On découvre, ce soir là, à une heure de grande écoute, un homme d'un certain âge, à l'allure d’universitaire. Il s'exprime bien. Il à fait HEC, et puis l'ENA. Mais, faisant preuve d’une indépendance assez rare, il évolue en marge du système. "Je suis une jeep" répond-il, de façon assez originale, pour signifier qu’il est touche à tout,  à la chroniqueuse qui lui demande pourquoi il n'a pas opté pour une carrière de chercheur plutôt que de se lancer dans la politique en free lance avec les résultats que l'on connaît. Elle, la chroniqueuse, ne conçoit manifestement pas que l’on puisse poursuivre un idéal gratuitement.

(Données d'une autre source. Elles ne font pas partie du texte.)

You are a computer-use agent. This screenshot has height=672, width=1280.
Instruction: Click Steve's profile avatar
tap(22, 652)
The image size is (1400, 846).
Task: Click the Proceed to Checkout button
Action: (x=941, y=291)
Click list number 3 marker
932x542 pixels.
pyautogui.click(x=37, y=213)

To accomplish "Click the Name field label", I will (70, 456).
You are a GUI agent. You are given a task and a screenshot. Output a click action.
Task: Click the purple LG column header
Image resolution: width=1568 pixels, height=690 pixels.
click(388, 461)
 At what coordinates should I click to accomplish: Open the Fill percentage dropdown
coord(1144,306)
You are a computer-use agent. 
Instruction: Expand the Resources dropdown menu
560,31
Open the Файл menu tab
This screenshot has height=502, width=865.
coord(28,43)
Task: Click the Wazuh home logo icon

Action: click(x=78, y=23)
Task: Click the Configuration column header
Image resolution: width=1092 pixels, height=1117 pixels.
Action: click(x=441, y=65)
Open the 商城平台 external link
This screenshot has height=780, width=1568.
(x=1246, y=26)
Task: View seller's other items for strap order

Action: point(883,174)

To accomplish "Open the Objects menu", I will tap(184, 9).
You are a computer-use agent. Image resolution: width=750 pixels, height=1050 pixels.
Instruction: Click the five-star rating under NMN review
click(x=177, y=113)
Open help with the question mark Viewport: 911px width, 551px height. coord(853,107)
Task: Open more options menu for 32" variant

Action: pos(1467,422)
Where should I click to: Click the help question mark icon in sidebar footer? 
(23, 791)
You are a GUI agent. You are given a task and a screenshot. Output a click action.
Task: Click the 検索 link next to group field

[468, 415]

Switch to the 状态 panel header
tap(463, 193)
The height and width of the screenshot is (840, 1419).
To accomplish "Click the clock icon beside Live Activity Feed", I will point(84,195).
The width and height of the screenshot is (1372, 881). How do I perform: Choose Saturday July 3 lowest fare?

Ce qui dérange dans cette émission, mais qui est intéressant d'un point de vue sociologique, pour celui qui cherche à comprendre les rouages de la société démocratique dans laquelle nous vivons, c'est l'agressivité générale des chroniqueurs du Service Public à l’encontre de cet homme, chroniqueurs au demeurant payés avec votre argent, et le mien, et censés offrir un temps de parole et un traitement égal à tous les candidats.

Tout le long de l'émission nous voyons en effet, chacun de ses petit soldats zélés de la télé s'employer à tour de rôle à faire passer Monsieur Cheminade, soit pour un imbécile, soit pour un adepte des théories du complot...  Chacun a bien noté sur ses fiches en bon petit procureur de la pensée Unique, le mot de trop, l’idée malheureuse qui a pu être extirpée de son programme pour le faire définitivement passer pour un crétin. (Un type qui fait 0,5 % à la présidentielle dans une société ou il est interdit de perdre sera facilement suspecté d’être un imbécile ou un hurluberlu…)

Peut-être ces journalistes en savent ils plus que nous sur les véritables idées du bonhommes, peut-être ont-ils des raisons d'avoir de la bave aux commissures et de lui couper la parole d'une façon si grossière, mais le téléspectateur lambda lui, écoute un monsieur instruit, qui s'exprime bien et qui tient des propos pertinents. Il voit un candidat qui fait preuve d'intelligence et de mesure dans ses réponses, alors que ses contradicteurs eux, lui posent des questions outrancières et sont manifestement de mauvaise foi.  Il voit donc un candidat qui parle de remettre les chorales et le chant dans les écoles, qui propose de donner plus d'argent à la recherche, de rediscuter le pouvoir des banques, et malgré tous les efforts des chroniqueurs de France 2 pour tourner cela en ridicule (On a compris qu'il s'agissait d'une intention éditoriale), l’homme est convainquant. Les journalistes eux, nous apparaissent pour ce qu'ils sont. Avec leurs crânes rasés, ou leurs cheveux décolorés, à peine plus instruits, à peine plus polis, à peine mieux attifés, que le service de sécurité de la RATP. Ce que l’on ressent, c’est qu’ils en veulent à se monsieur, non pas d'avoir pris le métro sans payer, mais d'être libre, alors qu'eux ne le sont pas, et le savent.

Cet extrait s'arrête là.